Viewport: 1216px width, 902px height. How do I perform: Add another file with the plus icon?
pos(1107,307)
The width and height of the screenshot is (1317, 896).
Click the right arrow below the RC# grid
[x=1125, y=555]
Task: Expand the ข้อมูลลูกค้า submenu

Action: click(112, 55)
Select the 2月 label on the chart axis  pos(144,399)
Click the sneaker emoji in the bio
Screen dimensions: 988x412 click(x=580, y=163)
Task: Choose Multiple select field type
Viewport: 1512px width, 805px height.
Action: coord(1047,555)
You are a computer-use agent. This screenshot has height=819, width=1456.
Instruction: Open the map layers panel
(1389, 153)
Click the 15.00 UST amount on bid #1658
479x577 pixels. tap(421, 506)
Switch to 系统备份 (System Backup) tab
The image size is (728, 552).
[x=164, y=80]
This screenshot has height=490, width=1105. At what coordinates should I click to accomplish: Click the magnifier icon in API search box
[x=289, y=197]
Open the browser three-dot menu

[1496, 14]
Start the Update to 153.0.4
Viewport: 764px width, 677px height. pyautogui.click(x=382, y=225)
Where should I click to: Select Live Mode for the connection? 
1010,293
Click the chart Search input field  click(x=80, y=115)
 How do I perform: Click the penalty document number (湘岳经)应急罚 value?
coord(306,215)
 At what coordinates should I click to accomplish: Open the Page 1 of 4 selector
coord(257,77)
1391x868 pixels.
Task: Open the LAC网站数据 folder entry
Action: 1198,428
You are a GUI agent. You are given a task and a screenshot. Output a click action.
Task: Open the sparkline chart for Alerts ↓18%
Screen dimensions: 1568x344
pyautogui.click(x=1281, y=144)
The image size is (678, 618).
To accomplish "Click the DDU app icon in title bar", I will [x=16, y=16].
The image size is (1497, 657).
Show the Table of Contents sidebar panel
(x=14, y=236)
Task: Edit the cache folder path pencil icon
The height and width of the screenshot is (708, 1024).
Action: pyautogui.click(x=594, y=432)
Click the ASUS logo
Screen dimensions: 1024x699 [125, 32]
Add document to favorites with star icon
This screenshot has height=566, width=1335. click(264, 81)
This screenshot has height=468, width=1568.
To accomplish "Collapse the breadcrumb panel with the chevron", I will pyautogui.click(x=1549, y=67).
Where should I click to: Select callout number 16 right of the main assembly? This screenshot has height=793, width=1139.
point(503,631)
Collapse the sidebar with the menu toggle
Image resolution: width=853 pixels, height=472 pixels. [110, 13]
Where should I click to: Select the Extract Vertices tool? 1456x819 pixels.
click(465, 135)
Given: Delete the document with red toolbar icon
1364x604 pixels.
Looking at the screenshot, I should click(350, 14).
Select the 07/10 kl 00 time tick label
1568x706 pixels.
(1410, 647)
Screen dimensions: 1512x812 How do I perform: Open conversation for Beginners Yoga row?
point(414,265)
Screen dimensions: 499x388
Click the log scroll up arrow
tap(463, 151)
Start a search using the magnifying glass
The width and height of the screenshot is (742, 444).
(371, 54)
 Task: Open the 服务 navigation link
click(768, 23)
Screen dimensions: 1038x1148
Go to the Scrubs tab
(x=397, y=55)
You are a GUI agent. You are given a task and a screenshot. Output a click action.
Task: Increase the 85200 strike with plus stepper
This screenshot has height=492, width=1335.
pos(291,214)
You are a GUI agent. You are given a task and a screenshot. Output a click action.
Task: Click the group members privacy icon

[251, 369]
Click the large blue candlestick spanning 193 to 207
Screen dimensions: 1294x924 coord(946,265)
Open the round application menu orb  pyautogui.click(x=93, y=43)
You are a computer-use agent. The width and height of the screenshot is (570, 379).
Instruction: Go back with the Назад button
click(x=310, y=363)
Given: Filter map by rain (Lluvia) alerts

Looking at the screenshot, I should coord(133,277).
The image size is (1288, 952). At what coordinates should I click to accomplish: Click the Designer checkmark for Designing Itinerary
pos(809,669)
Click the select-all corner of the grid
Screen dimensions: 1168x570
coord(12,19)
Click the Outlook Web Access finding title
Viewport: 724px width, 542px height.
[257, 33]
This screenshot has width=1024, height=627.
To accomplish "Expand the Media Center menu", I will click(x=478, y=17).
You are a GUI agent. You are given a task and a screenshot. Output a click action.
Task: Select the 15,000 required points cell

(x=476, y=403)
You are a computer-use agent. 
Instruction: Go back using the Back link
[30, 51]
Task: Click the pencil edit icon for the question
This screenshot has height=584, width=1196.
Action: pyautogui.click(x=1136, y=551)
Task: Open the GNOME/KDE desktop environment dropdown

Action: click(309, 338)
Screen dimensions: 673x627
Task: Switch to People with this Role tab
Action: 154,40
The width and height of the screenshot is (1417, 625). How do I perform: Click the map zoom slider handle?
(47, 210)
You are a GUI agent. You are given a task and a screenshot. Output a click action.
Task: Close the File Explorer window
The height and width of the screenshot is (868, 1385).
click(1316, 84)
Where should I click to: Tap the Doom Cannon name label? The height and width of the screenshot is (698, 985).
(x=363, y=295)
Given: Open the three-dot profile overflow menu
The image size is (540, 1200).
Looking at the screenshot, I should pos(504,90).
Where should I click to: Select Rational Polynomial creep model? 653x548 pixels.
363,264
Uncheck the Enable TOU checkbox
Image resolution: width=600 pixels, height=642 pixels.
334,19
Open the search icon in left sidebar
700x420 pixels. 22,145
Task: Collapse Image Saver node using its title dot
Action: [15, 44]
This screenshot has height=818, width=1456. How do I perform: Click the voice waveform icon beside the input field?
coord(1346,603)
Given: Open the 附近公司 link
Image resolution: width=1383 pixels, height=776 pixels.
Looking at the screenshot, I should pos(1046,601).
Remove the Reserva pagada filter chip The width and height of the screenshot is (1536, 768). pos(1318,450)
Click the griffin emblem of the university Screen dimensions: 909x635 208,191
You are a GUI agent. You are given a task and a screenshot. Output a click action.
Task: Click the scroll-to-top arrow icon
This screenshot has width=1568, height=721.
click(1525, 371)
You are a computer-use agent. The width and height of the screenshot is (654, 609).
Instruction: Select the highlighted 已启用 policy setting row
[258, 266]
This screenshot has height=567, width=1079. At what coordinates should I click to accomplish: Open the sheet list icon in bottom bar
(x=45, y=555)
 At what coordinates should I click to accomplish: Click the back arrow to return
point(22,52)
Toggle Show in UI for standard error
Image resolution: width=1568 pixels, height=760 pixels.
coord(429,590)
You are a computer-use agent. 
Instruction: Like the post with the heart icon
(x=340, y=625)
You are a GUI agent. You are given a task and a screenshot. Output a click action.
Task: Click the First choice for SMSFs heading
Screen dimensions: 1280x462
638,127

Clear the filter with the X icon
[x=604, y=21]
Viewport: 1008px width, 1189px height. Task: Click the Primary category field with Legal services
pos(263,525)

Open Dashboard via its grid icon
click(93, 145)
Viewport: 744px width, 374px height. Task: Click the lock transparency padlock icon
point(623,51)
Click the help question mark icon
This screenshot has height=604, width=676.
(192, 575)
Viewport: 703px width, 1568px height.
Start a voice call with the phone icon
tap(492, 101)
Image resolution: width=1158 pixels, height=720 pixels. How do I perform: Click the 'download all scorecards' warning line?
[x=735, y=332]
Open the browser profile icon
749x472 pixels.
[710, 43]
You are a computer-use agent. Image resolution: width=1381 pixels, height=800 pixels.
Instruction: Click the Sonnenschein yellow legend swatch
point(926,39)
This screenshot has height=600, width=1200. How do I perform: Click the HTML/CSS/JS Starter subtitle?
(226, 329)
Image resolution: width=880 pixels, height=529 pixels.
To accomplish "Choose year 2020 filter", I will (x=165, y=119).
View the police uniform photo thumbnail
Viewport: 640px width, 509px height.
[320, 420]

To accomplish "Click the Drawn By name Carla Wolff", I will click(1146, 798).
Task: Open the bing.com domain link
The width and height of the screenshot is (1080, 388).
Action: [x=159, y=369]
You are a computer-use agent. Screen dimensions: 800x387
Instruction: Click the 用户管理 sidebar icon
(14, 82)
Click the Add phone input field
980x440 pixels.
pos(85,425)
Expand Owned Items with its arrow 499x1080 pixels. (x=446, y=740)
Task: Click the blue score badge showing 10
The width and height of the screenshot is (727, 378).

▬▬▬▬▬▬

Task item — Whenever a line above includes "chart", copy it in full.

Answer for the task —
Select the 2月 label on the chart axis  pos(144,399)
Click the chart Search input field  click(x=80, y=115)
Task: Open the sparkline chart for Alerts ↓18%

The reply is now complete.